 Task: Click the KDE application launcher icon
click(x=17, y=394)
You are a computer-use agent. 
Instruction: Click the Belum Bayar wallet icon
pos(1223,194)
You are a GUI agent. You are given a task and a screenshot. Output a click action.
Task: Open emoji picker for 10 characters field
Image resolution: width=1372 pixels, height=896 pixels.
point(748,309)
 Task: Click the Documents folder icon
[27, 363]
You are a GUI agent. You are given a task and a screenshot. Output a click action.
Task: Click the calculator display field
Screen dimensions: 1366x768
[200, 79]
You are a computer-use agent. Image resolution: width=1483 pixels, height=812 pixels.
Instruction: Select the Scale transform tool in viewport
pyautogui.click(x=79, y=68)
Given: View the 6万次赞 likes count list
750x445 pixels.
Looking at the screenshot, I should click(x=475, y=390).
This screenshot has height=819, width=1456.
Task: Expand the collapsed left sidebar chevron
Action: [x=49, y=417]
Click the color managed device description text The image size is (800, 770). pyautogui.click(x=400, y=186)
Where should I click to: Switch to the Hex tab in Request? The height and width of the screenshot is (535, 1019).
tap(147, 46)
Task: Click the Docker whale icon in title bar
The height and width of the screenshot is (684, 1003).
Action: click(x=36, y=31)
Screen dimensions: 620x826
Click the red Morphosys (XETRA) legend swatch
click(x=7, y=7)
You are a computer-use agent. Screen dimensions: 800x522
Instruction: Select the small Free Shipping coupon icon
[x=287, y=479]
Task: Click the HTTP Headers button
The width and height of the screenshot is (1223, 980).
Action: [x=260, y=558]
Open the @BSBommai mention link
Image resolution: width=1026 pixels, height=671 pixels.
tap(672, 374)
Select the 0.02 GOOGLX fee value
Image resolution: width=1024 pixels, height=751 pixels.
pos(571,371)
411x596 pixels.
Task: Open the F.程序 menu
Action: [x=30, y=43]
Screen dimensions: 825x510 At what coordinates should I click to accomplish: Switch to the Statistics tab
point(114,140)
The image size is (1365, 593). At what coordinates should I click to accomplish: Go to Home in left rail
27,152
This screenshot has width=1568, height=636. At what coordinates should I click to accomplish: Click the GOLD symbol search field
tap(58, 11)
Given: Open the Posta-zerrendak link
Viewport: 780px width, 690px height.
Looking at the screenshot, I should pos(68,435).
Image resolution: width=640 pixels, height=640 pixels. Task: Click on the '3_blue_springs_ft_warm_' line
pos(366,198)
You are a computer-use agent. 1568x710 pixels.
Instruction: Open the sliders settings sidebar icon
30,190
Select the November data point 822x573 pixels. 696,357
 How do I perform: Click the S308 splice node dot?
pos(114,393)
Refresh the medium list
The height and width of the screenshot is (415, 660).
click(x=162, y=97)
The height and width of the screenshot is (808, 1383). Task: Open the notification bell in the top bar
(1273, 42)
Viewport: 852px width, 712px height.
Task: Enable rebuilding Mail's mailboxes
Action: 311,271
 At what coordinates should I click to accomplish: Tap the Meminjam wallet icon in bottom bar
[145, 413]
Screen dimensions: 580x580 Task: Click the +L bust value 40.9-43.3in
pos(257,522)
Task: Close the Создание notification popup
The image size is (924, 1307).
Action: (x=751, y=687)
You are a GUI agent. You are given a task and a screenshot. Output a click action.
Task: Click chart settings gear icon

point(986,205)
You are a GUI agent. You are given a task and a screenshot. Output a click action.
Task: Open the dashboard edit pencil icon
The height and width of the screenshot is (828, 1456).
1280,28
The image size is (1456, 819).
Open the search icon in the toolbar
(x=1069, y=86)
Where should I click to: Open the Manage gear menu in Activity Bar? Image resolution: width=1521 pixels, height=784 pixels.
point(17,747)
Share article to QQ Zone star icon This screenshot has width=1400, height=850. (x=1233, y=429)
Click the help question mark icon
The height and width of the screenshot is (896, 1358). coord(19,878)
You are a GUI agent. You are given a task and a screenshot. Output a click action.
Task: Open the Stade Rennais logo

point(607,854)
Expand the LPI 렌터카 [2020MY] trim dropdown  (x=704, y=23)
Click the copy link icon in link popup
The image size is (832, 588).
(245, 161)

_What is needed_:
Convert every line of the rows above into a two-column Markdown table headed No. and Line. Number the lines sequentially and omit blank lines.

_Response to this exercise_:
| No. | Line |
|---|---|
| 1 |  Task: Click the KDE application launcher icon |
| 2 | click(x=17, y=394) |
| 3 | You are a computer-use agent.  |
| 4 | Instruction: Click the Belum Bayar wallet icon |
| 5 | pos(1223,194) |
| 6 | You are a GUI agent. You are given a task and a screenshot. Output a click action. |
| 7 | Task: Open emoji picker for 10 characters field |
| 8 | Image resolution: width=1372 pixels, height=896 pixels. |
| 9 | point(748,309) |
| 10 |  Task: Click the Documents folder icon |
| 11 | [27, 363] |
| 12 | You are a GUI agent. You are given a task and a screenshot. Output a click action. |
| 13 | Task: Click the calculator display field |
| 14 | Screen dimensions: 1366x768 |
| 15 | [200, 79] |
| 16 | You are a computer-use agent. Image resolution: width=1483 pixels, height=812 pixels. |
| 17 | Instruction: Select the Scale transform tool in viewport |
| 18 | pyautogui.click(x=79, y=68) |
| 19 | Given: View the 6万次赞 likes count list |
| 20 | 750x445 pixels. |
| 21 | Looking at the screenshot, I should click(x=475, y=390). |
| 22 | This screenshot has height=819, width=1456. |
| 23 | Task: Expand the collapsed left sidebar chevron |
| 24 | Action: [x=49, y=417] |
| 25 | Click the color managed device description text The image size is (800, 770). pyautogui.click(x=400, y=186) |
| 26 | Where should I click to: Switch to the Hex tab in Request? The height and width of the screenshot is (535, 1019). |
| 27 | tap(147, 46) |
| 28 | Task: Click the Docker whale icon in title bar |
| 29 | The height and width of the screenshot is (684, 1003). |
| 30 | Action: click(x=36, y=31) |
| 31 | Screen dimensions: 620x826 |
| 32 | Click the red Morphosys (XETRA) legend swatch |
| 33 | click(x=7, y=7) |
| 34 | You are a computer-use agent. Screen dimensions: 800x522 |
| 35 | Instruction: Select the small Free Shipping coupon icon |
| 36 | [x=287, y=479] |
| 37 | Task: Click the HTTP Headers button |
| 38 | The width and height of the screenshot is (1223, 980). |
| 39 | Action: [x=260, y=558] |
| 40 | Open the @BSBommai mention link |
| 41 | Image resolution: width=1026 pixels, height=671 pixels. |
| 42 | tap(672, 374) |
| 43 | Select the 0.02 GOOGLX fee value |
| 44 | Image resolution: width=1024 pixels, height=751 pixels. |
| 45 | pos(571,371) |
| 46 | 411x596 pixels. |
| 47 | Task: Open the F.程序 menu |
| 48 | Action: [x=30, y=43] |
| 49 | Screen dimensions: 825x510 At what coordinates should I click to accomplish: Switch to the Statistics tab |
| 50 | point(114,140) |
| 51 | The image size is (1365, 593). At what coordinates should I click to accomplish: Go to Home in left rail |
| 52 | 27,152 |
| 53 | This screenshot has width=1568, height=636. At what coordinates should I click to accomplish: Click the GOLD symbol search field |
| 54 | tap(58, 11) |
| 55 | Given: Open the Posta-zerrendak link |
| 56 | Viewport: 780px width, 690px height. |
| 57 | Looking at the screenshot, I should pos(68,435). |
| 58 | Image resolution: width=640 pixels, height=640 pixels. Task: Click on the '3_blue_springs_ft_warm_' line |
| 59 | pos(366,198) |
| 60 | You are a computer-use agent. 1568x710 pixels. |
| 61 | Instruction: Open the sliders settings sidebar icon |
| 62 | 30,190 |
| 63 | Select the November data point 822x573 pixels. 696,357 |
| 64 |  How do I perform: Click the S308 splice node dot? |
| 65 | pos(114,393) |
| 66 | Refresh the medium list |
| 67 | The height and width of the screenshot is (415, 660). |
| 68 | click(x=162, y=97) |
| 69 | The height and width of the screenshot is (808, 1383). Task: Open the notification bell in the top bar |
| 70 | (1273, 42) |
| 71 | Viewport: 852px width, 712px height. |
| 72 | Task: Enable rebuilding Mail's mailboxes |
| 73 | Action: 311,271 |
| 74 |  At what coordinates should I click to accomplish: Tap the Meminjam wallet icon in bottom bar |
| 75 | [145, 413] |
| 76 | Screen dimensions: 580x580 Task: Click the +L bust value 40.9-43.3in |
| 77 | pos(257,522) |
| 78 | Task: Close the Создание notification popup |
| 79 | The image size is (924, 1307). |
| 80 | Action: (x=751, y=687) |
| 81 | You are a GUI agent. You are given a task and a screenshot. Output a click action. |
| 82 | Task: Click chart settings gear icon |
| 83 | point(986,205) |
| 84 | You are a GUI agent. You are given a task and a screenshot. Output a click action. |
| 85 | Task: Open the dashboard edit pencil icon |
| 86 | The height and width of the screenshot is (828, 1456). |
| 87 | 1280,28 |
| 88 | The image size is (1456, 819). |
| 89 | Open the search icon in the toolbar |
| 90 | (x=1069, y=86) |
| 91 | Where should I click to: Open the Manage gear menu in Activity Bar? Image resolution: width=1521 pixels, height=784 pixels. |
| 92 | point(17,747) |
| 93 | Share article to QQ Zone star icon This screenshot has width=1400, height=850. (x=1233, y=429) |
| 94 | Click the help question mark icon |
| 95 | The height and width of the screenshot is (896, 1358). coord(19,878) |
| 96 | You are a GUI agent. You are given a task and a screenshot. Output a click action. |
| 97 | Task: Open the Stade Rennais logo |
| 98 | point(607,854) |
| 99 | Expand the LPI 렌터카 [2020MY] trim dropdown  (x=704, y=23) |
| 100 | Click the copy link icon in link popup |
| 101 | The image size is (832, 588). |
| 102 | (245, 161) |